オスプレイの空中給油訓練再開 国、米に事実確認せず

 6日午前、垂直離着陸輸送機MV22オスプレイとKC130空中給油機が米軍普天間飛行場と米軍嘉手納基地から相次いで離陸した。政府関係者によると、オスプレイは昨年12月13日の墜落事故以来中止してきた空中給油訓練を再開した。墜落につながった給油訓練中の事故原因は判明しておらず、沖縄県が飛行停止を求める中での強行的な訓練再開に、県民の反発が高まるのは必至だ。

訓練を終え米軍普天間飛行場に着陸するオスプレイ=6日午後1時58分、宜野湾市(金城健太撮影)

 一方、米側は訓練を実施したか明らかにせず、沖縄防衛局も本紙に「米側に確認する考えはない」と回答した。

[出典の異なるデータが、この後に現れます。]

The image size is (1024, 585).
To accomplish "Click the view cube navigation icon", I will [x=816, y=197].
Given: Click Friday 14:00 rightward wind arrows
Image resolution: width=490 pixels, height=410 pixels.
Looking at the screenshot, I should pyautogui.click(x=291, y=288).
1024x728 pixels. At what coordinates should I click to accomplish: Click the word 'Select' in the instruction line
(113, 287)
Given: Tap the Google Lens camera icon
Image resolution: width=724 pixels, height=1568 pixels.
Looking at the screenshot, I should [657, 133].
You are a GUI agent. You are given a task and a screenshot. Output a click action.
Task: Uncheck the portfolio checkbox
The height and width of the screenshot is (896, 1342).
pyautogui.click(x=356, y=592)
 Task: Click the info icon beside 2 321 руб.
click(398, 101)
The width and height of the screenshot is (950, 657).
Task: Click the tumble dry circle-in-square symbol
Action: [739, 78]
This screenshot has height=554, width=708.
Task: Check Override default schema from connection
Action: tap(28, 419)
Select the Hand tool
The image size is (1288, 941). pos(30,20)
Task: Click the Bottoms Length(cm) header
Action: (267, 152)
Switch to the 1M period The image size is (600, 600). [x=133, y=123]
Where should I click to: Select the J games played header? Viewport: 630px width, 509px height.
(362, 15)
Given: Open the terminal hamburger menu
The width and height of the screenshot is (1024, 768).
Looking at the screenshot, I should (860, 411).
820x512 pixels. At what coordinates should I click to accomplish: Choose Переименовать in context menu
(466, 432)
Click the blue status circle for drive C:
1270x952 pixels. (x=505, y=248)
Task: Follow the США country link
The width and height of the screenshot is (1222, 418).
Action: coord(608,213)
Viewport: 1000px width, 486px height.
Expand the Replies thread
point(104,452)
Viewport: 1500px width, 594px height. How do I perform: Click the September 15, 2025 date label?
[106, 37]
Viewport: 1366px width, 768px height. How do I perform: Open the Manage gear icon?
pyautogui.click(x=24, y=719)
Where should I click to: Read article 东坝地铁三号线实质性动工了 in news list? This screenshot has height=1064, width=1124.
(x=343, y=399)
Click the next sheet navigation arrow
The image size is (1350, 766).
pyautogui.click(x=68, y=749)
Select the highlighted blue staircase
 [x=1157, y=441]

県内に不安が広がる中、訓練実施の事実関係を確認せず、県にも伝えない日本政府の姿勢に県民の不信感は高まっている。

 普天間飛行場では午前9時前から日没までの間に、オスプレイが延べ約10機離着陸を繰り返した。嘉手納基地ではKC130が給油ホースなどの点検後、午前10時半ごろに離陸、沖縄近海の訓練空域に向かったとみられる。

 防衛局は6日、訓練実施の有無を問い合わせた県に「米軍の運用に関わることで答える立場にない」と返答した。菅義偉官房長官も会見で、再開の時期を日本側から照会する考えはないとの認識を示した。

 在日米軍は6日、本紙に「1月4日に訓練再開を日本政府に通知した」とだけ回答し、6日に実施したかは明らかにしなかった。

 在日米軍は5日、防衛省を通して6日以降の給油訓練再開を発表した。事故原因が解明されない段階で、米側の「安全」との説明を追認した日本政府に県内から強い反発が上がっている。

 オスプレイは昨年12月13日、夜間の空中給油訓練中にプロペラを破損し、名護市安部の海岸に墜落。県が飛行停止と原因究明を求める中、6日後の19日に一方的に全面飛行を再開した。